Poppers have always operated in a legal gray zone. Now the Food and Drug Administration (FDA) is cracking down on their production.
This week, many major poppers brands began wiping their websites and social media presences. On Friday, Double Scorpio, a popular isobutyl nitrite brand, posted a statement on its website.
“Double Scorpio has stopped all operations following a search and seizure at our offices by the FDA,” it wrote.
Poppers, which are packaged in liquid form and inhaled for a brief euphoric effect, generally need to be prescribed. Still, many manufacturers skirt the law by using alternate chemical formulas and advertising as nail polish remover and leather cleaner. The drug is most popular with LGBTQ+ consumers, something Robert F. Kennedy Jr., current head of the Department of Health and Human Services (HHS), has taken aim at. In his 2021 book, Kennedy spread the lie that poppers caused AIDS.
Now his department oversees the FDA, which is part of HHS.
‘We don’t have a lot of information to share’
In its statement, Double Scorpio signaled an industry-wide crackdown. “We don’t have a lot of information to share but we believe that the FDA has performed similar actions towards other companies recently,” the brand wrote.
Two merchants who spoke with Fast Company anonymously to discuss information that wasn’t public confirmed that additional producers have also been affected by the apparent crackdown.

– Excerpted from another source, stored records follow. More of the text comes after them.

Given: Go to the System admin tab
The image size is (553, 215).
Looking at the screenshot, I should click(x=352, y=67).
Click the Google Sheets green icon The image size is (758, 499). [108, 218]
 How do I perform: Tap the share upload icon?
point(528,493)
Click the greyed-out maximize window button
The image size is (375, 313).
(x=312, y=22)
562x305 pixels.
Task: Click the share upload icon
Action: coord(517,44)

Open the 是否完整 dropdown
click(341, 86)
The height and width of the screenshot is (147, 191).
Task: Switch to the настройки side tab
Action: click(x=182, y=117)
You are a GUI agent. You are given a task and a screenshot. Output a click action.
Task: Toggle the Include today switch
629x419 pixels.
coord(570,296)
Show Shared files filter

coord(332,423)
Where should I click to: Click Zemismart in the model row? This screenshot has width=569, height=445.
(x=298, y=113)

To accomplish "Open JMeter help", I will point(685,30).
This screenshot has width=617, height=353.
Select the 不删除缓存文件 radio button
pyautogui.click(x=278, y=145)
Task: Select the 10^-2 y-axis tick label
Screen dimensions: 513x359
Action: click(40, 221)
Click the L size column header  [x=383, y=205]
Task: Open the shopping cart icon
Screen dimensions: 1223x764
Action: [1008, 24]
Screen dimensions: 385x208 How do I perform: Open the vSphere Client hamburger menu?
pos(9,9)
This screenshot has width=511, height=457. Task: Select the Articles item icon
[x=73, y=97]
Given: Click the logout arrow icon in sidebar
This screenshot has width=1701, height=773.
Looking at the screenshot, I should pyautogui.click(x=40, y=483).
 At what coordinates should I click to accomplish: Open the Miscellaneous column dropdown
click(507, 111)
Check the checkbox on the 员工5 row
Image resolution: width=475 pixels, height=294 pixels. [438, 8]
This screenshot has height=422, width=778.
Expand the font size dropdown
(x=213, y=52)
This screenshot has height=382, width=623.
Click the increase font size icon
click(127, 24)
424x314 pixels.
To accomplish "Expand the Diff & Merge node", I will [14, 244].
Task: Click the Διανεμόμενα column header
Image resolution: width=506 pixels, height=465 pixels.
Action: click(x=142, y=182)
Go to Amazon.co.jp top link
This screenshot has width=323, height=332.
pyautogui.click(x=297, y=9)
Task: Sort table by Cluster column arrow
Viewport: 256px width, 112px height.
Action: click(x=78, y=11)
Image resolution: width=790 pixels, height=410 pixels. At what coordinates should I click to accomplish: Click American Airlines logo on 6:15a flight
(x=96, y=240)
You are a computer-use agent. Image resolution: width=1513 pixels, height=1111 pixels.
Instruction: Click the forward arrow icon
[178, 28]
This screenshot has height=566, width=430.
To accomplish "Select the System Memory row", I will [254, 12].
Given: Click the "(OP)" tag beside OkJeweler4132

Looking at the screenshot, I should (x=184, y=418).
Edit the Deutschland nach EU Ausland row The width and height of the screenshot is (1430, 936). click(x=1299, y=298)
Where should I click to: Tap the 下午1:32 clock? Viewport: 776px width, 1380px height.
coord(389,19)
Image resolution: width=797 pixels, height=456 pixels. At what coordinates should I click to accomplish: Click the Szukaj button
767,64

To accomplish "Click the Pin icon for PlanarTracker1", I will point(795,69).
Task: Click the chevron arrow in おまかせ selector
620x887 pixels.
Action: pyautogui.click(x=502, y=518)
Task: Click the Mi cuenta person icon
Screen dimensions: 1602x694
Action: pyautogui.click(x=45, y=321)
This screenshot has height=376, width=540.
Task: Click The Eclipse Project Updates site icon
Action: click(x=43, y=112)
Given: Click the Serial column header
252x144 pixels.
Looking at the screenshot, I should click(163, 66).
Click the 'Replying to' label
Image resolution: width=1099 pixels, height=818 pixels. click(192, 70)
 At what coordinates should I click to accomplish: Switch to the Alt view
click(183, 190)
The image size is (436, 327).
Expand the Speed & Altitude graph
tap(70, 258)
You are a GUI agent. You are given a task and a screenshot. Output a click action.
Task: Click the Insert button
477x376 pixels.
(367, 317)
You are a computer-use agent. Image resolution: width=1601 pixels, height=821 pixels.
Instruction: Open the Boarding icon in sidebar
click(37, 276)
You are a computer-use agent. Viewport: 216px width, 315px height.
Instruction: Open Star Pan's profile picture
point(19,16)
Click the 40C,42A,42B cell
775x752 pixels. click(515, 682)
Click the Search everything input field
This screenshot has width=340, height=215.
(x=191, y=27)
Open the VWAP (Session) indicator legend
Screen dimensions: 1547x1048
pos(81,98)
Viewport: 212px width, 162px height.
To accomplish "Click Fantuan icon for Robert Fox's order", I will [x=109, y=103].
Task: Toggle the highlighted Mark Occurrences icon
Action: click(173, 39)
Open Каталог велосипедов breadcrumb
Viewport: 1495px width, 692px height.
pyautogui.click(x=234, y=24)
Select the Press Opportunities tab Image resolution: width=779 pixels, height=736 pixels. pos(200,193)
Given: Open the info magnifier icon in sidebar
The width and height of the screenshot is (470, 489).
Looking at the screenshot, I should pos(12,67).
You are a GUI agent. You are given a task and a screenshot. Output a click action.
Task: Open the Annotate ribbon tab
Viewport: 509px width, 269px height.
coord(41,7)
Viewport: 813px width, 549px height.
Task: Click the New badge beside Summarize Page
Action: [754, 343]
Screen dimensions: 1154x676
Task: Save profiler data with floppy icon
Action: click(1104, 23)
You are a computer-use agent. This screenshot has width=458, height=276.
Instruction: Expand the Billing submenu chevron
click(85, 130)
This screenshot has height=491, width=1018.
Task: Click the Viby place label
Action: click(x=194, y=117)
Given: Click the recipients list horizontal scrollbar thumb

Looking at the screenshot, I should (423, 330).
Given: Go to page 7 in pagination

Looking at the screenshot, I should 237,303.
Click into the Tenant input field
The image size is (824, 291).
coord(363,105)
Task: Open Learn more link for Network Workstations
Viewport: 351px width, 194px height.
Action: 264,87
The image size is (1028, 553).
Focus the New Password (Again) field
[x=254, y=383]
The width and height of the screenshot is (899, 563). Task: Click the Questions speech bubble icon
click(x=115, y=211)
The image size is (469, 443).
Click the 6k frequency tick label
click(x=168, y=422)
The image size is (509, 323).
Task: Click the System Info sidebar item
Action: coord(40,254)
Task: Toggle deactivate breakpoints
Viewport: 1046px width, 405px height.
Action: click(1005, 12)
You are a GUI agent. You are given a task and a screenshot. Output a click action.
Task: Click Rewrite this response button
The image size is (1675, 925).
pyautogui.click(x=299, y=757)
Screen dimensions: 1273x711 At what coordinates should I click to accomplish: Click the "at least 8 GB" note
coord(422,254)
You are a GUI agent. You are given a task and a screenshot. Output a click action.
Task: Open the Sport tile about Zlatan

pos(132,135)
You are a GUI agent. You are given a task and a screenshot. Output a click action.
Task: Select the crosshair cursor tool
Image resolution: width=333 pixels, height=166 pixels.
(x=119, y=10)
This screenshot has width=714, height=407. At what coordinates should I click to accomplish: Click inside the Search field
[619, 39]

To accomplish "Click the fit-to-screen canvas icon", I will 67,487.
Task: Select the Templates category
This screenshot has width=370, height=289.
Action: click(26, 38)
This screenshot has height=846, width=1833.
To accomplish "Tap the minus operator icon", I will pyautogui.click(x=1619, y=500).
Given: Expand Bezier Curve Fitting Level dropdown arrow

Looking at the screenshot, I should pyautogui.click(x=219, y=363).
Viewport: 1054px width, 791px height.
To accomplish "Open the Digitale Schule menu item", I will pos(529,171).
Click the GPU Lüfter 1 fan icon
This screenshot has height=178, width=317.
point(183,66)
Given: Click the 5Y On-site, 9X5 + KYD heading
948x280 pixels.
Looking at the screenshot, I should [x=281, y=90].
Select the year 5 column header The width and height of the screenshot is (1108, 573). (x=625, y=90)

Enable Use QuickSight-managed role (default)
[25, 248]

“As a matter of policy, the FDA does not comment on possible criminal investigations,” an FDA spokesperson wrote to Fast Company.
Meanwhile, other brands have gone entirely silent or wiped their web presence. Pac-West Distributing (PWD), one of the producers of Rush, has replaced its website with a single graphic. It also shut down its phone number. Nitro-Solv, an online poppers retailer that advertised on PWD’s site, has also since shut down.
AFAB Industrial, another producer of Rush, has been the most public-facing of these producers. Its owner, Everett Farr, sat for an interview with BuzzFeed News in 2021, even as business associates worried about an FDA warning. (“Why bring attention to yourself?” one asked the outlet.) But AFAB has gone radio silent, too, shutting down its email and denying a request for comment over the phone.
Are poppers legal?
Once prescribed for chest pain to increase blood flow, poppers grew popular with LGBTQ+ people starting in the 1960s. Since then, their influence has ballooned, also becoming a popular party drug. While the United States has some rules about the production and distribution of poppers, they are rarely enforced.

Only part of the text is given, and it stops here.